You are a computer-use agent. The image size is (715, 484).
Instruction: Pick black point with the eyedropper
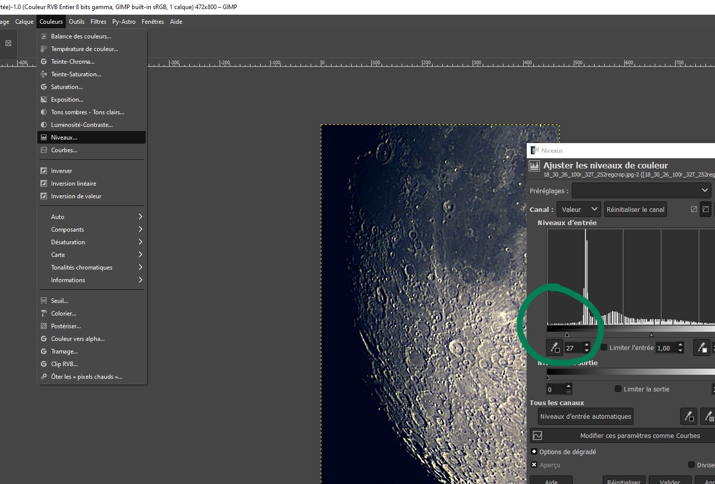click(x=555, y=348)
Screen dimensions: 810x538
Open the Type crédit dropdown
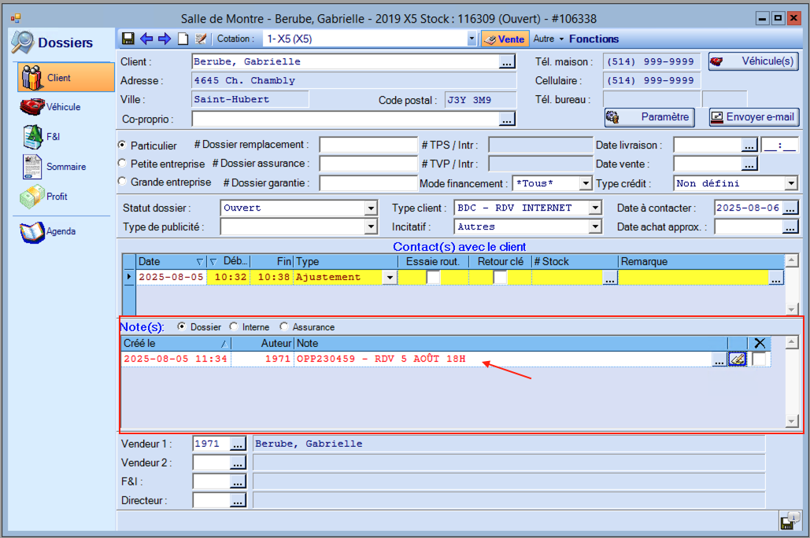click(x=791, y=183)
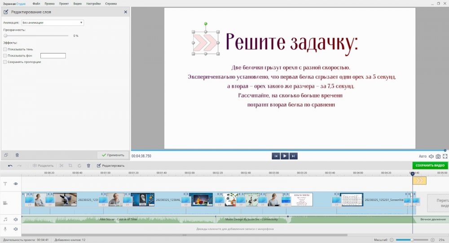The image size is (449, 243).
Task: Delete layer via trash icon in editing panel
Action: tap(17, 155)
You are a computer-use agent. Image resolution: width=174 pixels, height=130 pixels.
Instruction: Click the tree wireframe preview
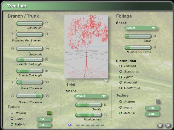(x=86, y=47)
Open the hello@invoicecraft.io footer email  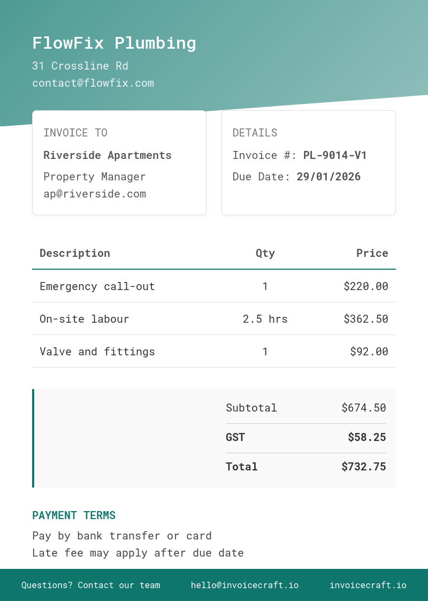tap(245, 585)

_AIM OF THE TASK:_ Copy the data word for word, from its first line through the line containing "Action: tap(17, 155)", with both ends included. Leave out the pictures.

_RESULT OF THIS TASK:_
You are a computer-use agent. The image size is (715, 484).
Instruction: Pick black point with the eyedropper
click(x=555, y=348)
Screen dimensions: 810x538
Open the Type crédit dropdown
click(x=791, y=183)
The image size is (449, 243).
Task: Delete layer via trash icon in editing panel
Action: tap(17, 155)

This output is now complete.